─── Extract provided

1

I need to extract the IMDB id(example:for the movie 300 it is tt0416449) for a movie specified by the variable URL. I have looked at the page source for this page and come up with the following regex

use LWP::Simple;
$url = "http://www.imdb.com/search/title?title=$FORM{'title'}";

if (is_success( $content = LWP::Simple::get($url) ) ) {
    print "$url is alive!\n";
} else {
    print "No movies found";
}

$code = "";

if ($content=~/<td class="number">1\.</td><td class="image"><a href="\/title\/tt[\d]{1,7}"/s) {
    $code = $1;
}

I am getting an internal server error at this line

$content=~/<td class="number">1\.</td><td class="image"><a href="\/title\/tt[\d]{1,7}"/s

I am very new to perl, and would be grateful if anyone could point out my mistake(s).

gpoo
  • 8,408
  • 3
  • 38
  • 53
Kartik
  • 23
  • 4
  • I was doing some web scraping recently and found that the html sent to my browser was subtly different from that sent to my program (because of different responses generated for different user agent types). Did you examine the html in your browser? – Sheena Oct 23 '12 at 05:43
  • 4
    What about using their API? See: http://www.omdbapi.com/ This way you could reduce your parsing effort to a minimum. – Nippey Oct 23 '12 at 05:46
  • @Sheena Yes the html sent to my program looked the same as the source. – Kartik Oct 23 '12 at 07:25
  • @Nippey Sadly I cannot use an API as it is a part of an assignment which instructs me not to use an API. – Kartik Oct 23 '12 at 07:26

3 Answers3

12

Use an HTML parser. Regular expressions cannot parse HTML.

Anyway, the reason for the error is probably that you forgot to escape a forward slash in your regex. It should look like this:

/<td class="number">1\.<\/td><td class="image"><a href="\/title\/tt[\d]{1,7}"/s
Community
  • 1
  • 1
Peter C
  • 6,219
  • 1
  • 25
  • 37
  • @Kartik no problem. Sorry I didn't give an example for HTML::Parser -- I would have liked to, as that's the correct solution -- but I haven't touched Perl for a long while. – Peter C Oct 23 '12 at 15:22
3

A very nice interface for this type of work is provided by some tools of the Mojolicious distribution.

──────
─── Information given

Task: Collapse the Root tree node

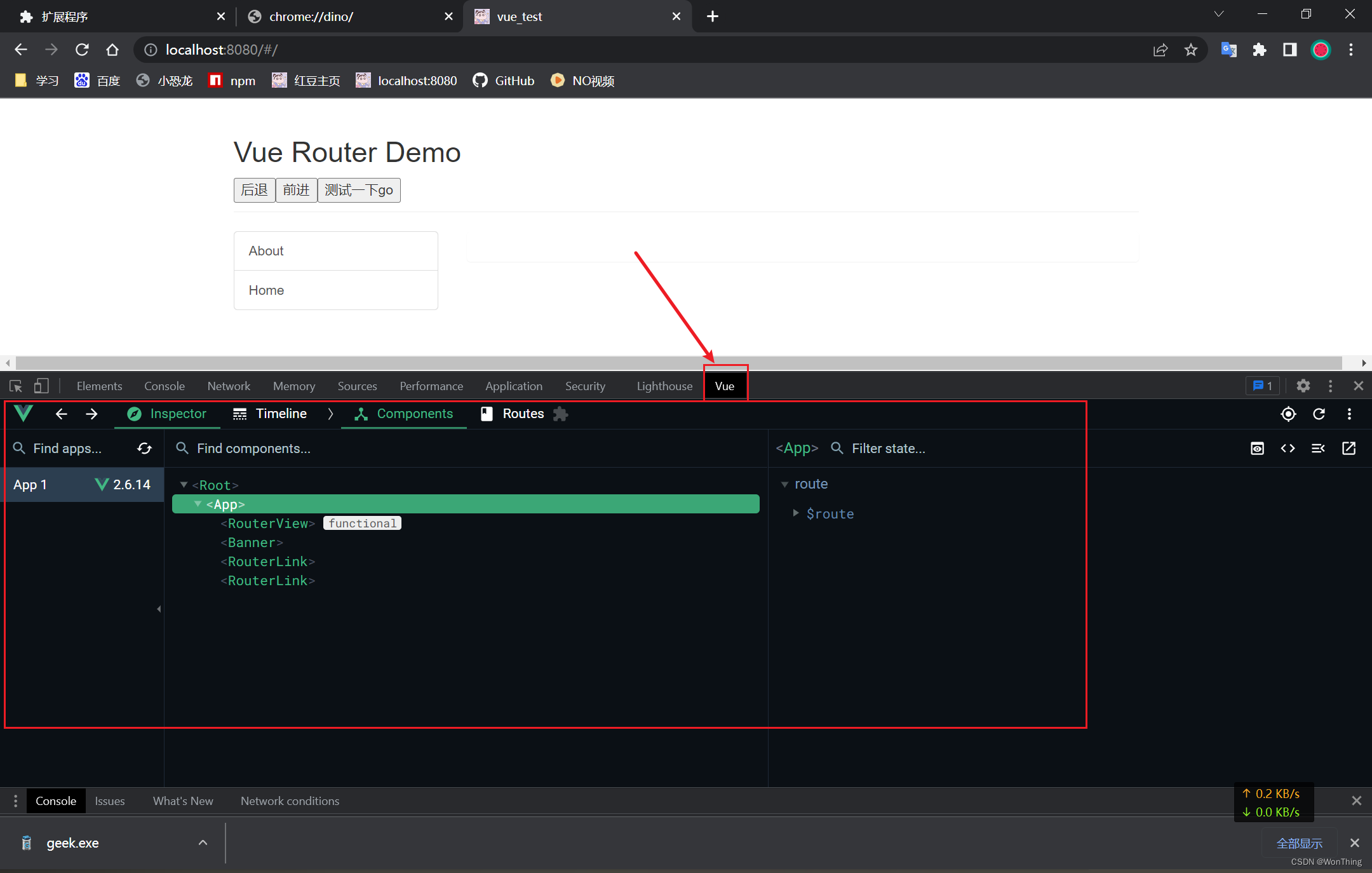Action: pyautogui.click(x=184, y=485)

──────
─── Information given

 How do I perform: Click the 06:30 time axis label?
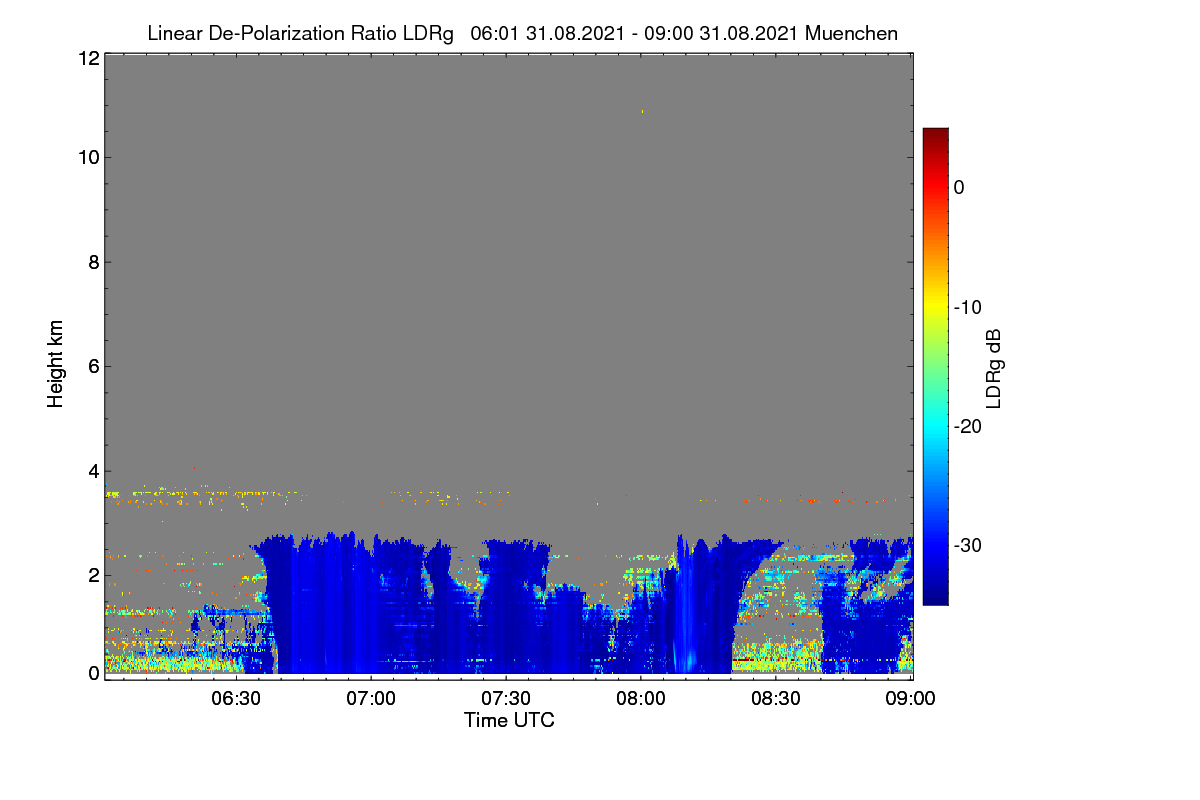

──────

* Exercise task
In the Perl regex thread above:
(a) What IMDB id does the asker give for the movie 300?
(b) Why does the asker say an API cannot be used?
(c) What does the first answer say the asker probably forgot to do in the regex?

* Complete answer
(a) tt0416449
(b) The work is part of an assignment that instructs not to use an API.
(c) Escape a forward slash.